A snook is cocked at IPA fashion by the new one from Galway Bay, Clear Intentions. That said, they've gone all out for tropicality with the Opal Fruit power combo of Azacca, El Dorado and Mosaic. It's a mostly clear lager-yellow colour topped by a handsome and lasting pillow of white foam. Before getting to the candy you have to punch through a citrus bitterness that playfully punches back: lime chews and lemon cordial. Under that it's gooey and fruity, the 6.4% ABV combining with the slightly-too-warm temperature I served it at to lend it a heavy softness. When the Opal Fruits fade there's a darker liquorice bittering on the end, providing a longer, more serious, finish. A spring onion note creeps in as it warms further. This isn't in any way retro, tasting perfectly modern, just not of diesel and custard. It's a cuddly and cosy IPA, one whose bitterness you can happily settle into.
In addition to a new beer, Galway Bay also has a new bar: the pizza-centric Paddle & Peel on the former site of Beerhouse at the north end of Capel Street. They've done an extensive refurbishment but kept a very decent selection of their own and guest beers. I opted for the new one from Trouble, a take on the low-strength IPA craze that's been sweeping across Irish breweries in recent months, a 2.5%-er called Backstop. This presents a frankly shocking quantity of mango to the drinker, in both flavour and aroma. It's incredibly juicy, at least to begin with, before bringing peppery spices and a burst of citrus zest: all the good IPA features, basically, with next to no compromise. Yes it finishes a little quickly but the texture is not unduly thin. Great work by Trouble, and I'd happily see this replace their Graffiti here and there.

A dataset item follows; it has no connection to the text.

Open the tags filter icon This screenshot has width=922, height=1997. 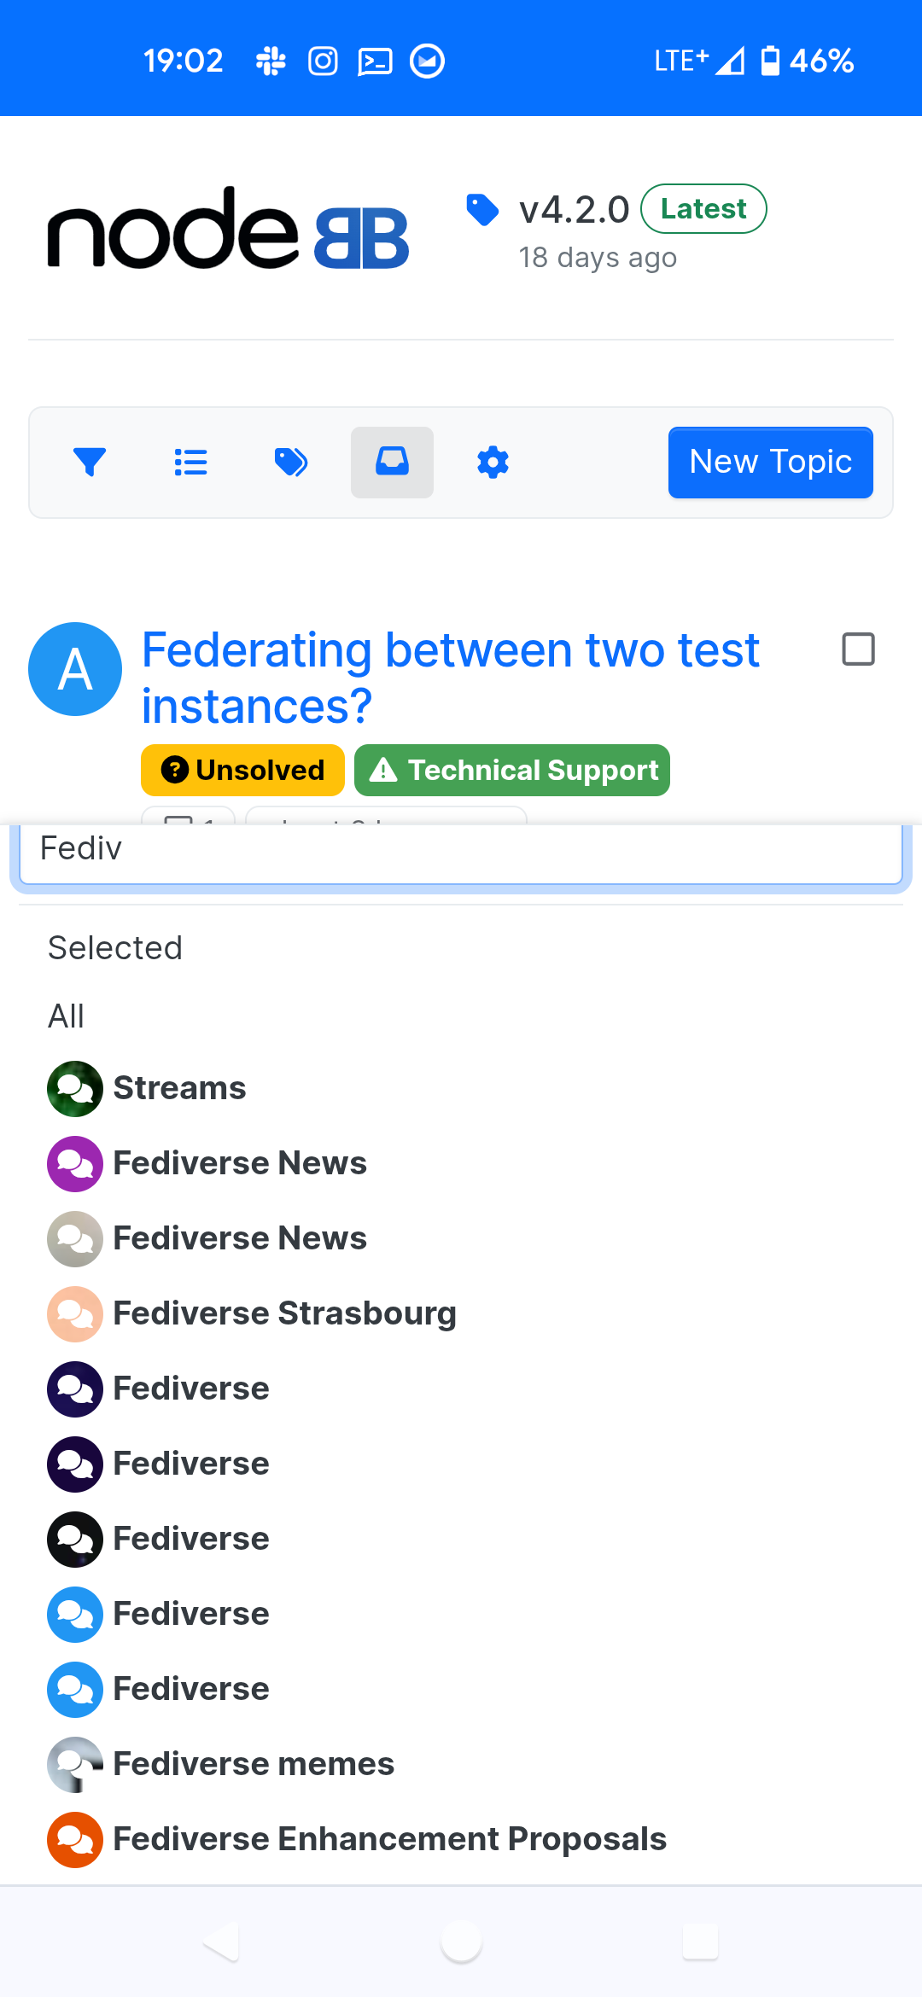pyautogui.click(x=291, y=463)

The first fruits of Eight Degrees's acquisition of Pernod Ricard came when the brewers raided the Jameson barrel store and came away with some casks to age a stout in. Phat Phantom is the result. I'm not sure I've ever had a barrel-aged stout at just 5.5% ABV: they're usually a fair bit stronger. I got a lot of crackling fizz when pouring, and detected a medium-strong sourness, suggesting that this one may have been still quite biochemically active, despite being only a few weeks in the bottle. The tang is pronounced enough to lend it a Flanders red vibe, and strip away the rich whiskey and chocolate warmth I was expecting. The oak is definitely present, in a slightly harsh and sappy way, and there's a dark plum and tamarind fruit flavour just peeking out from beneath it. But then the balsamic twang returns and insists on being centre of attention once more. I don't know if this is what the brewery intended it to be but it's most emphatically not the "Christmas pudding magic" promised on the label, and I hope the beer drinker won't end up suffering under Pernod Ricard's rush for Caskmates whiskey fodder.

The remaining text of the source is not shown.